Whew. For even the most avid beer drinker, San Francisco Beer Week can be a humbling, palate-exhausting experience, best consumed in small doses.
In just its second year, San Francisco Beer Week featured more than 200 events, with taps flowing from San Jose to Santa Rosa and from Stockton to Santa Cruz. Virtually all of the brewpubs, gastropubs and breweries in the Bay Area (and many from beyond) were involved in serving unusual beer, pairing food with beer or hosting a guest brewer. You could have beer with breakfast, lunch, brunch, tea, dinner, cocktails, pastry and ice cream, including ice cream made with beer. Venues ranged from casual –Zeitgeist, Toronado, Drakes Brewery parking lot – to more upscale territory like La Trappe, Bar Crudo, Nombe and Starbelly.
Restaurants and bars would be wise to pay heed to the amount of disposable income spent locally on craft beer. Good beer can elevate a neighborhood restaurant considerably. On the other hand, restaurants that don’t serve craft beer might find themselves ignoring a lucrative source of revenue.
SF Beer Week celebrates not only beer, but beer makers, too. Affable brewers were easy to find and eager to talk about their beer, other people’s beer and anything to do with beer. Meeting brewers like Steve Altimari from Valley Brewing, Steve Wagner from Stone, Denise Jones of Moylans and Brian Hunt from Moonlight can help us understand the art of their beer the way biographical information can put a writer’s work in perspective.

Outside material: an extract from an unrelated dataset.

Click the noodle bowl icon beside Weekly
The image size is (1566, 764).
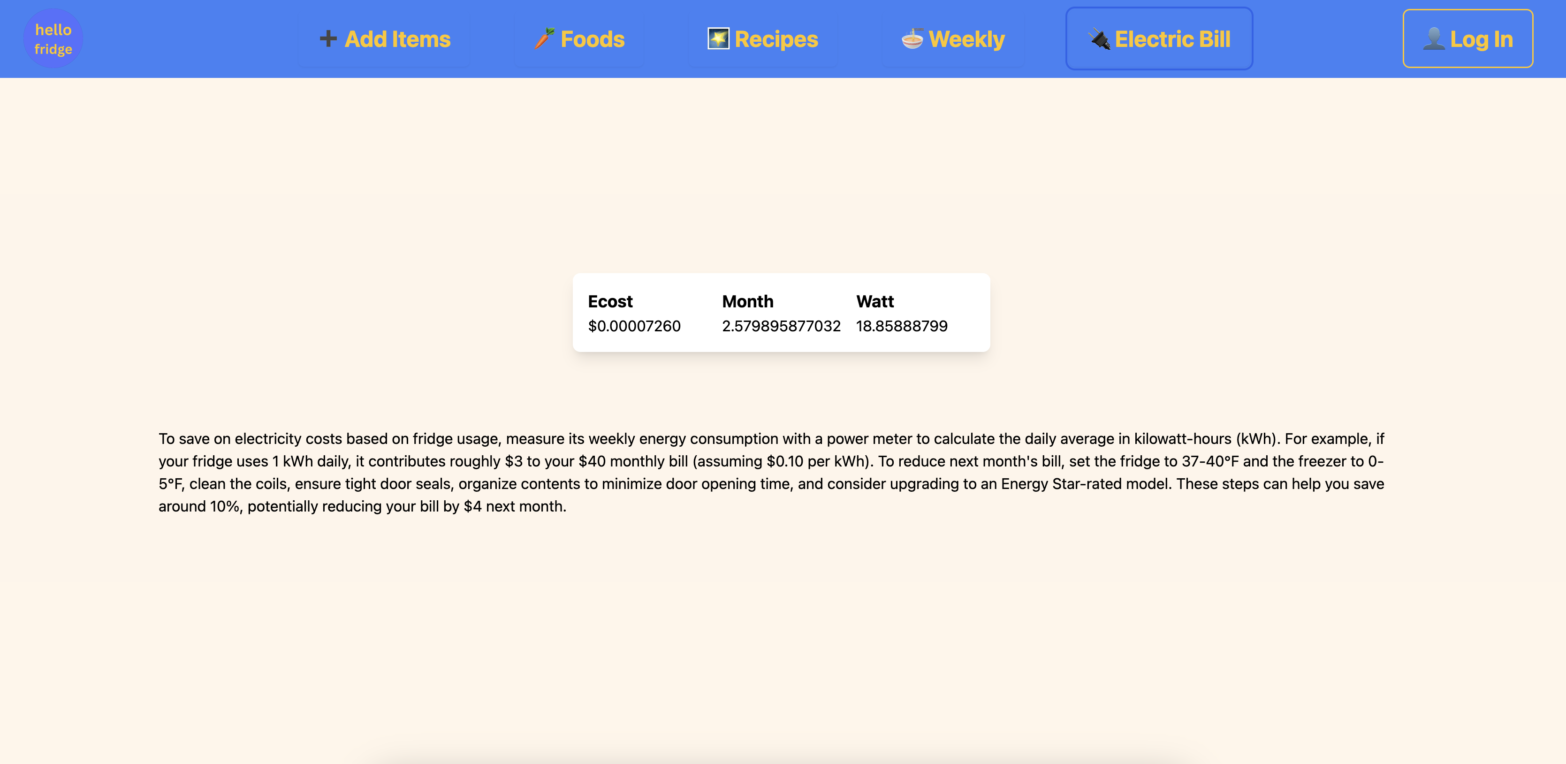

Russian River Brewing got a jump on Beer Week by cleverly timing the release of its seasonal, limited-release Pliny the Younger with the opening of the event. More than a few beer lovers spent the entire week chasing the Younger. Beer Week officially began the evening of Feb. 5 with a gala opening sponsored by the San Francisco Brewers Guild at the Yerba Buena Center for the Performing Arts. Among the many beers on hand were a collaboration Imperial Common Lager, brewed at Speakeasy and several special ales that Magnolia and 21st Amendment collaborated on for Strong Beer Month. North Coast Brewing brought bottles of Old Rasputin 11 and 12, and Gordon Biersch poured a delicious dampfbier, which is a type of common lager (better than the collaboration beer, in my opinion), and a barrel-aged dunkel.
Hops were the order of the day on Feb. 6 at the Bistro, with almost five dozen double IPAs from as far away as Delaware (Dogfish Head) and Maine (Shipyard). Surprising standouts included Mavericks DIPA from Breakwater Brewing in Oceanside, Calif., and Tricerahops from Ninkasi Brewing in Eugene, Ore. But realistically, how much can a palate actually taste after a couple hours of double IPAs? According to the judges, the best DIPA was the excellent Welcome Back Wipeout from Pizza Port in Carlsbad, Calif.

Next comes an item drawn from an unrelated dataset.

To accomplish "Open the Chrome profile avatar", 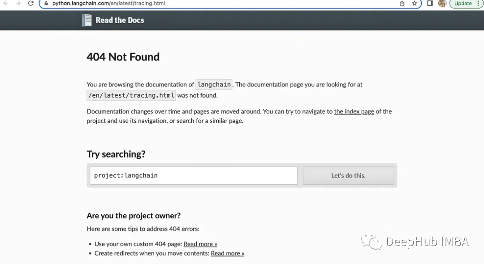I will click(x=442, y=4).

Amid the dozens of dinners and beer events were week-long tributes to the late beer writer Bill Brand, who died just about a year ago. Several of the beers brewed in his honor were featured at the rejuvenated Drakes Brewery in San Leandro. Beer Week finally wound down at the Toronado at the 17th annual Barleywine Festival, with top honors going to Big Woody from Glacier Brewhouse.

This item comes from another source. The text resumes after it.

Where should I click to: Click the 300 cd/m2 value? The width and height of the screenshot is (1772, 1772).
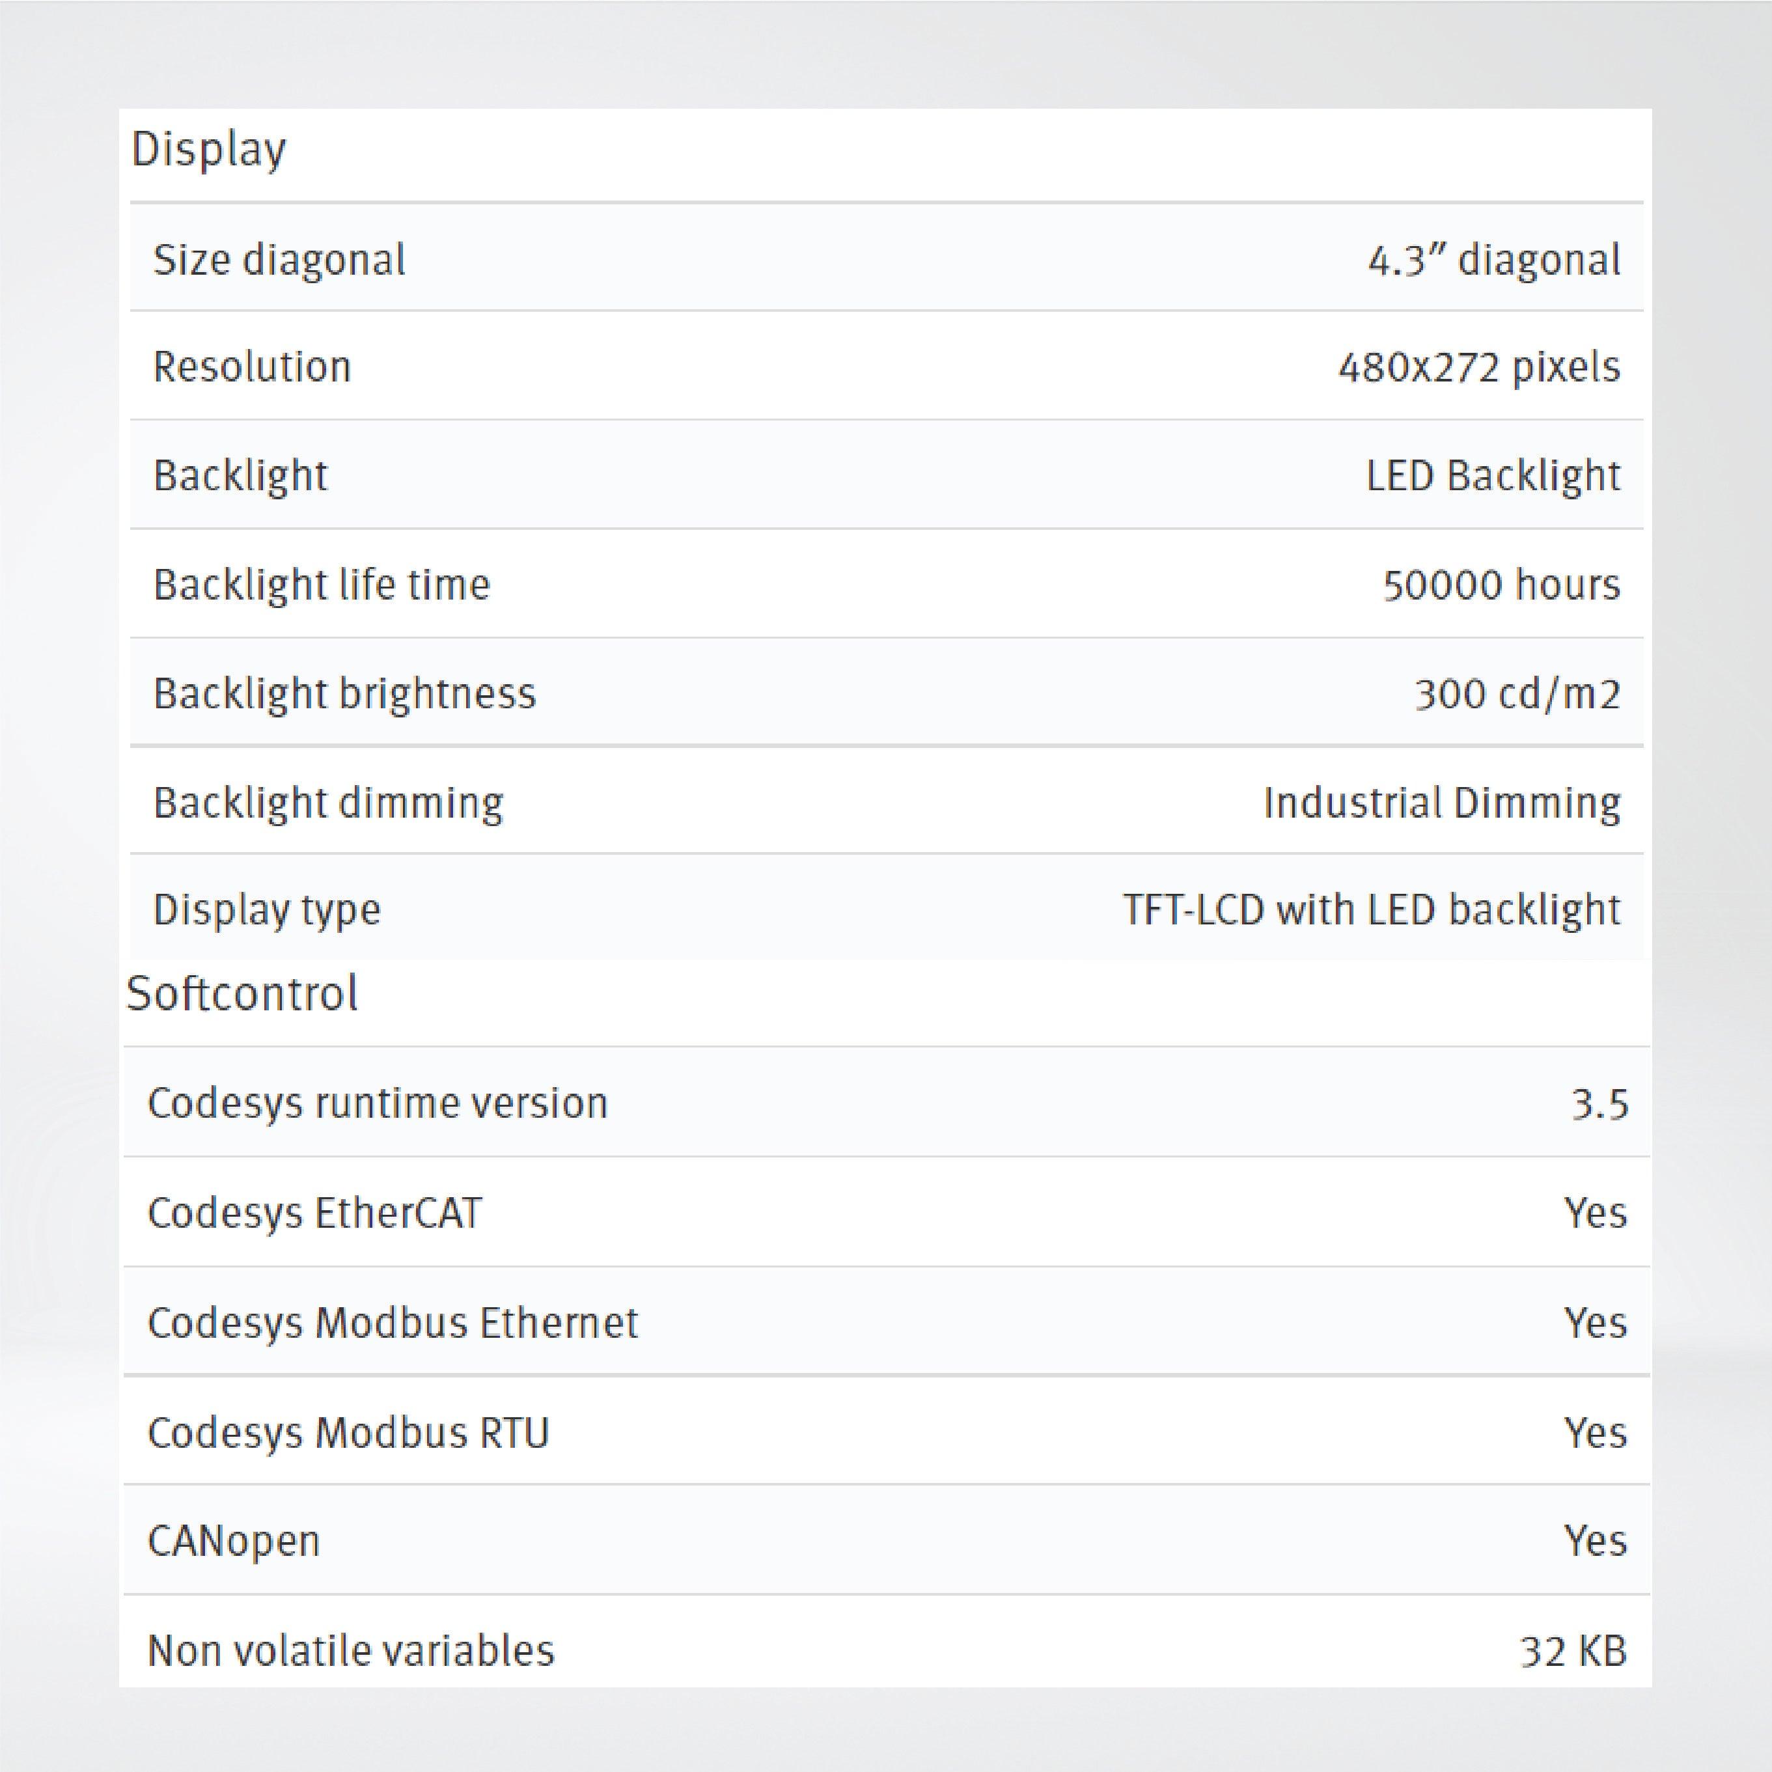coord(1517,693)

Beer weeks are becoming popular across the country and nowhere more so than the Bay Area, one of the pillars of American craft brewing. Hats off to the San Francisco Brewer’s Guild and President Rich Higgins, and Magnolia owner Dave McLean and beer writer Jay Brooks, along with sponsors Gordon Biersch, Speakeasy, Magnolia, 21st Amendment, Beach Chalet, Celebrator and many others who went beyond the call of duty to make SF Beer Week a smooth-running success. Although it’s only a couple of years old, San Francisco Beer Week shows every sign of becoming an institution.